Paramparça, geçen hafta yayınlanan bölümünde hepimizin ağzını açık bıraktıran bir final yapmıştı. Yeni bölüm, Keriman ve muhteşem saçlarının yalıya ve kuş sütü eksiksiz zengin masalarında arz-ı endam
edişi ile başladı. Herkesin patlamaya hazır bir bomba gibi olduğu masada, Keriman'ın gelişi
ve söyledikleri fitili ateşledi, olanlar oldu. Rahmi’nin ağzından o kadar sert
ve aşağılayıcı cümleler çıktı ki Dilara bile ne yapacağını şaşırdı. Daha sonra kayınpederini
takdir ettiğini belirtti orası ayrı. Kendisine söylenen sözlerin altında
kalmayan Gülseren, ortalığı yıkıp döktükten sonra ortamı terk etti. Yalnız
burada Hazal’a ayrı bir parantez açmak istiyorum. Yalıyı gördükten sonra
kendinden geçen ve görgüsüzlükte tavan yapan Hazal, annesine sırtını döndü ve
onunla gitmedi. Seni doğurmamış ama senelerce öz evladı yerine koymuş, çok zor
şartlarda yetiştirmeye çalışmış bir kadına nasıl böyle davranabilirsin? Hiç mi
sevgi yok içinde? Hazal’ın Gülseren ile gitmemesi en iyi "yaptıklarım,
yapacaklarımın teminatıdır." cümlesi ile özetlenebilir.

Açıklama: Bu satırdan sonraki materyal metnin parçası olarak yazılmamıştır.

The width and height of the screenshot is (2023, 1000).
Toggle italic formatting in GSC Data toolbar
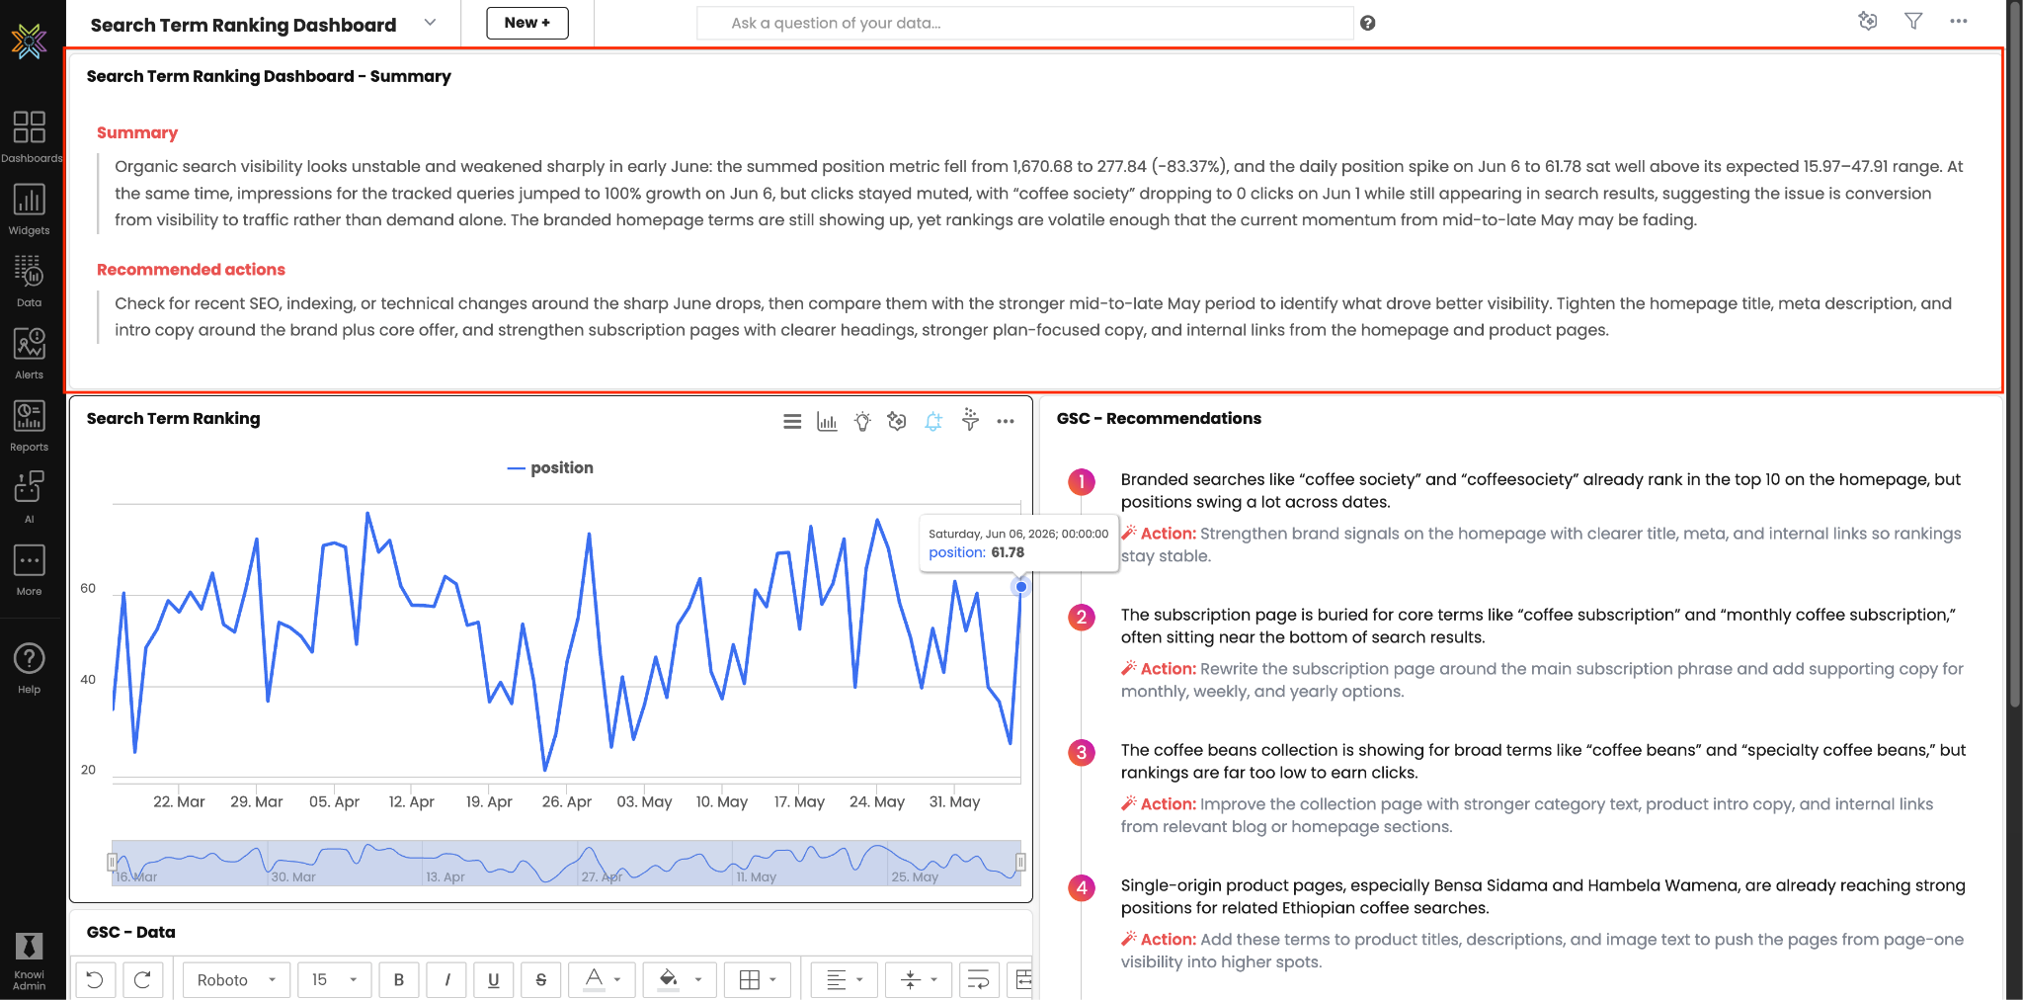point(447,979)
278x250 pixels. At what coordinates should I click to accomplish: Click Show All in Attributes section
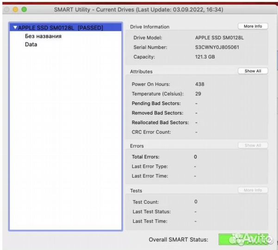click(253, 71)
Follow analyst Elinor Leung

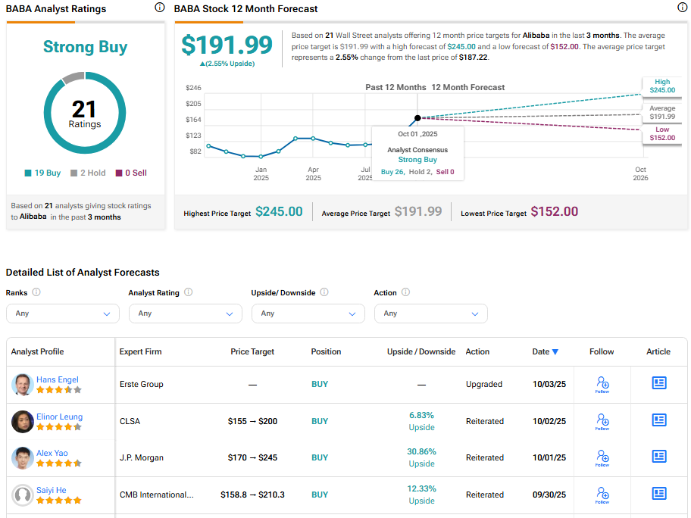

Gülseren'den tokatı yiyen Keriman
Geçen hafta ile kıyaslandığında daha
durgun geçen bölümde, Keriman daha ön plana çıktı. Karakter git gide
devleşiyor. Hatta dizi sektörünün unutulmaz kötüleri arasına girmesi an
meselesi. Ne yaparsa yapsın yine de kendini sempatik gösterecek bir şeyler
buluyor. Önceliği daima olaylardan kendine çıkar sağlaması gibi, nalıncı keseri derler, hep kendine yontar.. Mesela Gürpınar
ailesi oğulları Ozan’ın derdiyle uğraşırken, o sofradaki yemeklerin ziyan
olmaması derdindeydi. O kadar doğaldı ki salamları keten peçeteye sarıp çantasına atmasını
hiç garipsemedim. Ayrıca Keriman-Rahmi didişmeleri hikayeye ayrı bir enerji katıyor. Bu
ikiliyi daha sık yan yana görmek isterim.
Dilara her ne kadar evladı için
endişelenen bir anne olsa da, herkesin sabrını sınamaya bu bölüm de devam etti.
Bir yandan ona katlanmaya çalışırken diğer yandan gücünün altında ezilen
Gülseren’e daha çok üzüldük. Yemek masasında yediği hakaretlerin üstüne Hazal’ın
davranışlarını ve sözlerini daha fazla kaldıramayan Gülseren, sokak ortasında
bayılarak hastaneye kaldırıldı. Gözlerini açtığında karşısında Cihan’ı bulması
onun için ayrı bir sürpriz olmuştu. Yalnız kadın orada canı ile uğraşırken
sırasıydı sanki Cihan’ın boşanıyorum, evi terk ettim tarzı bir konuşma yapması. Acele giden ecele gider Cihan, yavaş ol.
Devamını getiremeyeceğin cümleler kurma Dilara!
Dilara’da her terk edilen kadın gibi, sinirini
çevresindeki eşyalardan çıkardı. Yetmedi saçlarını kesti. Ne kadar büyük bir
hata yaptığını hemen fark etmiş olacak ki, sabah karga henüz kahvaltısını
etmeden kuaförünü ağırladı. Saç kesmek Dilara gibi kontrol delisi bir kadının sinir bozukluğunun zirvesine emin adımlarla yürüdüğünü işaret ediyor. Cihan’a bir süre uzak kalmamız en iyisi
dedikten sonra gidip Hazal’ı yanına alması ortalığı daha çok karıştıracak bir
hamleydi. Hazal da dünden razı olduğu için kimseye haber vermeden yalıya gitti. Daha ilk andan kendisine verilen odaya burun kıvırması ve
Cansu’nun odasına göz dikmesi, Dilara’nın Hazal'ı eve aldığına çok pişman
olacağının belirtileri gibi. Ve Dilara'nın da Hazal'a o odayı vermesi ve Hazal'ın memnuniyetsizliğini fark edip için için gülmesi bu ana-kız arasındaki savaşın çetin geçeceğinin işareti.
Almanya'da hapis Özkan’ın oyuna dahil olup, ağırlığını
koyması da yakındır. Paramparça olmak için geri sayım asıl bu hafta başladı!